Items from a dataset:
■ ■ ■ ■ ■ ■ ■

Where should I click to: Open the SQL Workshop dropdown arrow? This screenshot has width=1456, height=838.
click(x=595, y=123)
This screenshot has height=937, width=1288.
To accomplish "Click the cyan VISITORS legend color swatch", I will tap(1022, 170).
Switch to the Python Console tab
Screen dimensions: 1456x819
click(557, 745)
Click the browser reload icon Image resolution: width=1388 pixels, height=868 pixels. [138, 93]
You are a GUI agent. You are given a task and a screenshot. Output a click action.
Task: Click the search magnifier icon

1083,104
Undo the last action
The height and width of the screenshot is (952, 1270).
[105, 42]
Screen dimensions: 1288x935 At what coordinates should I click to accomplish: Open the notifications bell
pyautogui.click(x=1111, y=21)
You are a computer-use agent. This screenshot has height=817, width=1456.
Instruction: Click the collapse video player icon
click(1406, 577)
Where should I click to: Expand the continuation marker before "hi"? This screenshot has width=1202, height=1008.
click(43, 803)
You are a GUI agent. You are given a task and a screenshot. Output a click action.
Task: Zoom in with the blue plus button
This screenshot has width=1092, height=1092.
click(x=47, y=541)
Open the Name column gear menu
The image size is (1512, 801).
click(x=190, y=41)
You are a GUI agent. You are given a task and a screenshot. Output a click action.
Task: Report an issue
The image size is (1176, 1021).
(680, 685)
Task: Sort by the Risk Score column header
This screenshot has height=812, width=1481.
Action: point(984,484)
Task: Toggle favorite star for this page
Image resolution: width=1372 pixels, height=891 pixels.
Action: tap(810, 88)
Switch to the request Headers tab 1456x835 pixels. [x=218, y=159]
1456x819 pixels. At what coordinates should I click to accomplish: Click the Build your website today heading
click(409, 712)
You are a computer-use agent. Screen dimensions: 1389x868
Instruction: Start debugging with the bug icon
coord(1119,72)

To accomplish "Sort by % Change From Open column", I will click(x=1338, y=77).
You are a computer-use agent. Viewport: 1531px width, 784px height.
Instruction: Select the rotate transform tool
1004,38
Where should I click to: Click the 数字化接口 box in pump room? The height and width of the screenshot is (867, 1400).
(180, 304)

■ ■ ■ ■ ■ ■ ■

_Exercise instructions_: Repeat the records above exactly, from the first line to the last.

_Problem solution_:
Where should I click to: Open the SQL Workshop dropdown arrow? This screenshot has width=1456, height=838.
click(x=595, y=123)
This screenshot has height=937, width=1288.
To accomplish "Click the cyan VISITORS legend color swatch", I will tap(1022, 170).
Switch to the Python Console tab
Screen dimensions: 1456x819
click(557, 745)
Click the browser reload icon Image resolution: width=1388 pixels, height=868 pixels. [138, 93]
You are a GUI agent. You are given a task and a screenshot. Output a click action.
Task: Click the search magnifier icon

1083,104
Undo the last action
The height and width of the screenshot is (952, 1270).
[105, 42]
Screen dimensions: 1288x935 At what coordinates should I click to accomplish: Open the notifications bell
pyautogui.click(x=1111, y=21)
You are a computer-use agent. This screenshot has height=817, width=1456.
Instruction: Click the collapse video player icon
click(1406, 577)
Where should I click to: Expand the continuation marker before "hi"? This screenshot has width=1202, height=1008.
click(43, 803)
You are a GUI agent. You are given a task and a screenshot. Output a click action.
Task: Zoom in with the blue plus button
This screenshot has width=1092, height=1092.
click(x=47, y=541)
Open the Name column gear menu
The image size is (1512, 801).
click(x=190, y=41)
You are a GUI agent. You are given a task and a screenshot. Output a click action.
Task: Report an issue
The image size is (1176, 1021).
(680, 685)
Task: Sort by the Risk Score column header
This screenshot has height=812, width=1481.
Action: point(984,484)
Task: Toggle favorite star for this page
Image resolution: width=1372 pixels, height=891 pixels.
Action: tap(810, 88)
Switch to the request Headers tab 1456x835 pixels. [x=218, y=159]
1456x819 pixels. At what coordinates should I click to accomplish: Click the Build your website today heading
click(409, 712)
You are a computer-use agent. Screen dimensions: 1389x868
Instruction: Start debugging with the bug icon
coord(1119,72)

To accomplish "Sort by % Change From Open column", I will click(x=1338, y=77).
You are a computer-use agent. Viewport: 1531px width, 784px height.
Instruction: Select the rotate transform tool
1004,38
Where should I click to: Click the 数字化接口 box in pump room? The height and width of the screenshot is (867, 1400).
(180, 304)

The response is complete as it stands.